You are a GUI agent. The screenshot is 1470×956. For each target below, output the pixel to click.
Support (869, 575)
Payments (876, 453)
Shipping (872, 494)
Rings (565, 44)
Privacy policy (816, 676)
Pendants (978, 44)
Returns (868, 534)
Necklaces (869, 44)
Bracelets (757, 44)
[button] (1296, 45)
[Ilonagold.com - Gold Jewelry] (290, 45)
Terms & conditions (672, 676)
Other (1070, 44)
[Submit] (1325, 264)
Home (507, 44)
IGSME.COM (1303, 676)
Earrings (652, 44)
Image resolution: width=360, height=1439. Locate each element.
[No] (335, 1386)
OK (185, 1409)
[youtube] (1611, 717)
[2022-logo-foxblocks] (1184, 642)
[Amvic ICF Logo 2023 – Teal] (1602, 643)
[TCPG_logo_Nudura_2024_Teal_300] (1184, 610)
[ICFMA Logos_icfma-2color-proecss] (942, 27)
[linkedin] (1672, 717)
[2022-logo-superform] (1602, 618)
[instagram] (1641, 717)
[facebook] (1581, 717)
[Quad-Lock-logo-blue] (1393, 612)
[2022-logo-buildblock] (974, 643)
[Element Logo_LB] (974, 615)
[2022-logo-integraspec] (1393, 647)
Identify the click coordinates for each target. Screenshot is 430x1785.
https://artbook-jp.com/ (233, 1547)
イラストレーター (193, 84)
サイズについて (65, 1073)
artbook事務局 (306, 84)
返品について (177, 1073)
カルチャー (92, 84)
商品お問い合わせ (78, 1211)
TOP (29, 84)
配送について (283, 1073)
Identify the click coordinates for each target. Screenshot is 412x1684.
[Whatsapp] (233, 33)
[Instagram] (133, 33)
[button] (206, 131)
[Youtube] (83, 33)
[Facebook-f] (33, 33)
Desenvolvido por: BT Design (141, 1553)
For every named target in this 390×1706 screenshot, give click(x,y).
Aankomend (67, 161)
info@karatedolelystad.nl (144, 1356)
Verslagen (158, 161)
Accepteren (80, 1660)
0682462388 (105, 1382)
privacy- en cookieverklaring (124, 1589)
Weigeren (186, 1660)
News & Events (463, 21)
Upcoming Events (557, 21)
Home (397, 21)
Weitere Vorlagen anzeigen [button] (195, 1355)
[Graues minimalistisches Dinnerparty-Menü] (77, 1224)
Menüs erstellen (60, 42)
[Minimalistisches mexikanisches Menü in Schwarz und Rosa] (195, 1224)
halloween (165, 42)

********************

(WHAT THIS TASK INVOLVES) Reproduce exactly the lines from the beginning of the entries above up to and including the line that contains "Menüs erstellen (60, 42)".

(WRITTEN REPLY)
You are a GUI agent. The screenshot is 1470×956. For each target below, output the pixel to click.
Support (869, 575)
Payments (876, 453)
Shipping (872, 494)
Rings (565, 44)
Privacy policy (816, 676)
Pendants (978, 44)
Returns (868, 534)
Necklaces (869, 44)
Bracelets (757, 44)
[button] (1296, 45)
[Ilonagold.com - Gold Jewelry] (290, 45)
Terms & conditions (672, 676)
Other (1070, 44)
[Submit] (1325, 264)
Home (507, 44)
IGSME.COM (1303, 676)
Earrings (652, 44)
Image resolution: width=360, height=1439. Locate each element.
[No] (335, 1386)
OK (185, 1409)
[youtube] (1611, 717)
[2022-logo-foxblocks] (1184, 642)
[Amvic ICF Logo 2023 – Teal] (1602, 643)
[TCPG_logo_Nudura_2024_Teal_300] (1184, 610)
[ICFMA Logos_icfma-2color-proecss] (942, 27)
[linkedin] (1672, 717)
[2022-logo-superform] (1602, 618)
[instagram] (1641, 717)
[facebook] (1581, 717)
[Quad-Lock-logo-blue] (1393, 612)
[2022-logo-buildblock] (974, 643)
[Element Logo_LB] (974, 615)
[2022-logo-integraspec] (1393, 647)
Identify the click coordinates for each target. Screenshot is 430x1785.
https://artbook-jp.com/ (233, 1547)
イラストレーター (193, 84)
サイズについて (65, 1073)
artbook事務局 (306, 84)
返品について (177, 1073)
カルチャー (92, 84)
商品お問い合わせ (78, 1211)
TOP (29, 84)
配送について (283, 1073)
Identify the click coordinates for each target. Screenshot is 412x1684.
[Whatsapp] (233, 33)
[Instagram] (133, 33)
[button] (206, 131)
[Youtube] (83, 33)
[Facebook-f] (33, 33)
Desenvolvido por: BT Design (141, 1553)
For every named target in this 390×1706 screenshot, give click(x,y).
Aankomend (67, 161)
info@karatedolelystad.nl (144, 1356)
Verslagen (158, 161)
Accepteren (80, 1660)
0682462388 (105, 1382)
privacy- en cookieverklaring (124, 1589)
Weigeren (186, 1660)
News & Events (463, 21)
Upcoming Events (557, 21)
Home (397, 21)
Weitere Vorlagen anzeigen [button] (195, 1355)
[Graues minimalistisches Dinnerparty-Menü] (77, 1224)
Menüs erstellen (60, 42)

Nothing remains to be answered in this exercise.